Socio-economische effecten en aanvaardbaarheid van rekeningrijden in Vlaanderen

Steffi
Deprez

Rekeningrijden als sociaal verantwoord beleid

Van 2008 tot 2030 verwacht het Federaal Planbureau een toename in het verkeersvolume van personenwagens met 23%. Samen met het wegverkeer nemen ook de nadelen ervan zoals fileleed, luchtvervuiling, lawaai en ongevallen, toe. De overheid kan een aantal acties ondernemen om de negatieve impact van het verkeer op de samenleving te beperken. Het gaat hierbij o.a. om sensibiliseringscampagnes, emissienormen, belastingvoordelen voor de gebruikers van bepaalde vervoerstypes, subsidies voor de aanschaf van milieuvriendelijkere voertuigen en belastingen op het bezit of het gebruik van de wagen. Een concreet voorbeeld van dit laatste is “Rekeningrijden”. Dit is een variabele tolheffing afhankelijk van tijd, plaats en andere elementen die de negatieve effecten van wegverkeer bepalen. Via rekeningrijden kan de overheid de weggebruiker doen betalen voor de extra file die hij veroorzaakt. De Vlaamse gemeenschap als geheel zou hier wel bij varen.

Niettegenstaande transporteconomen en -onderzoekers de voordelen van rekeningrijden reeds jaren in de verf zetten, blijkt de aanvaardbaarheid van het systeem over het algemeen laag te zijn.

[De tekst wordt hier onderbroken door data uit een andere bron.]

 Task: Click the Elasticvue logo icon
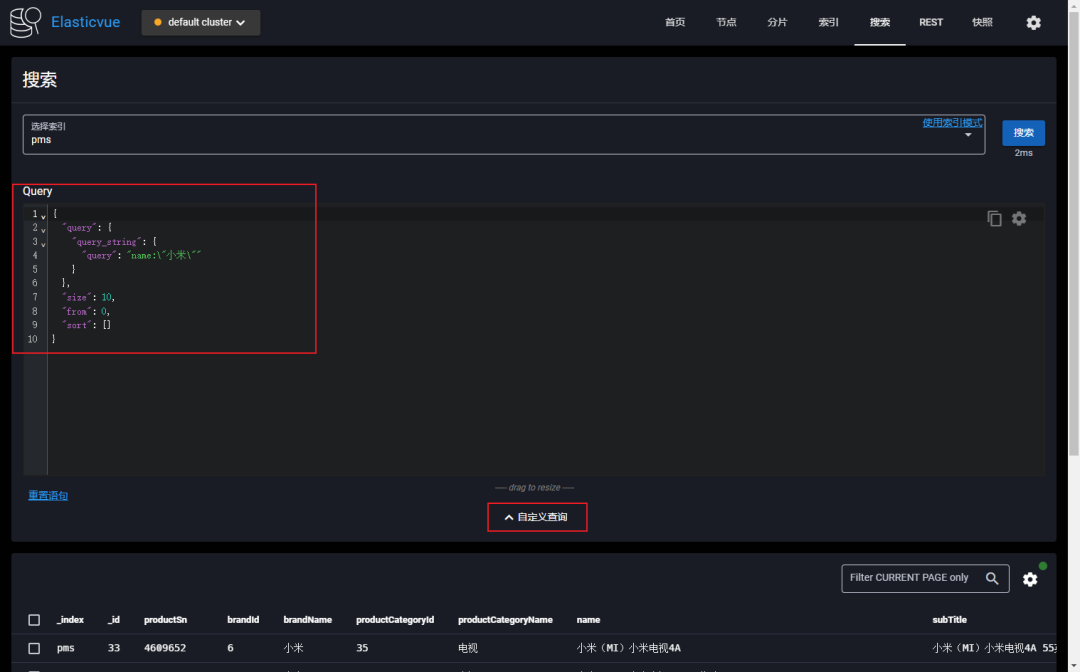coord(26,23)
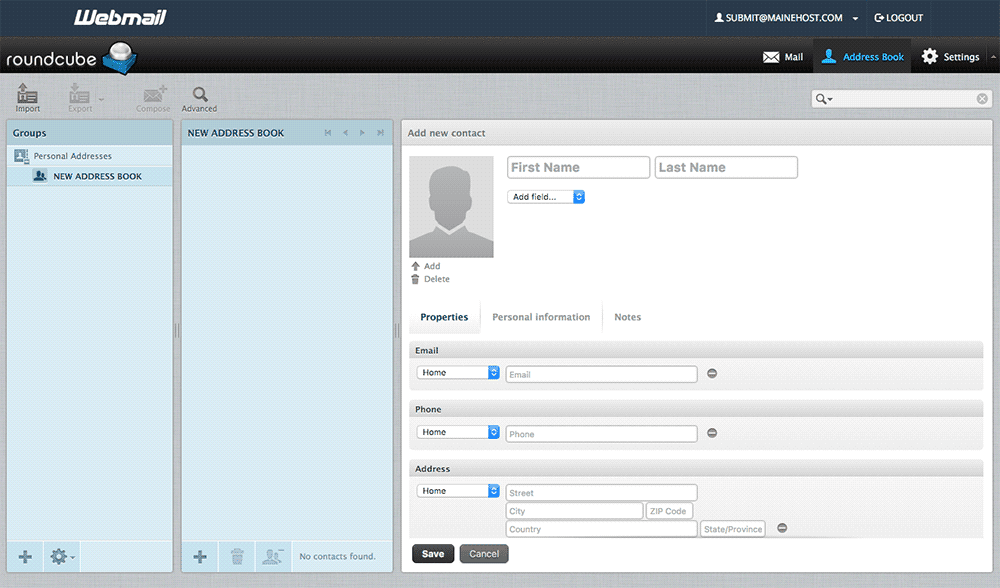Remove the Phone field with minus icon
The height and width of the screenshot is (588, 1000).
[712, 434]
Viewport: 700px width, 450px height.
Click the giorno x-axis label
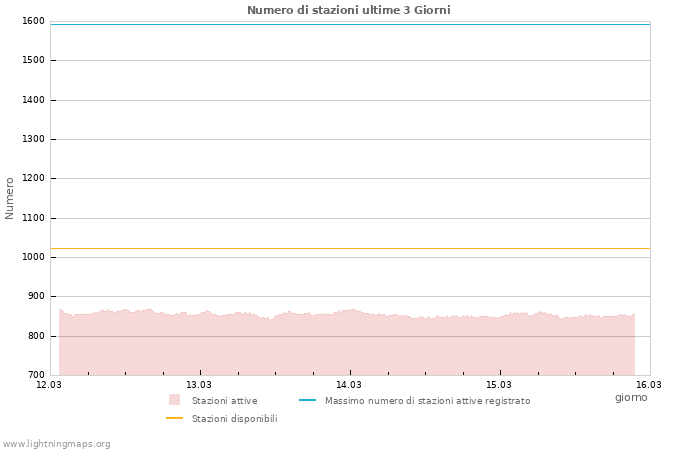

Denk maar aan krantenkoppen als “Geen trek in rekeningrijden (De Standaard, 31/07/2014)” en “6 op 10 testers tegen rekeningrijden (GVA 31/07/2015)” na het kleinschalige proefproject dat vorig jaar rond Brussel plaatsvond. De belangrijkste redenen voor de lage aanvaardbaarheid zijn de daling in welvaart voor de weggebruikers, de mogelijkheid dat armere gezinnen meer getroffen worden dan rijkere, de idee dat het systeem niet in staat zou zijn om de files daadwerkelijk te reduceren en het gebruik van de tolinkomsten.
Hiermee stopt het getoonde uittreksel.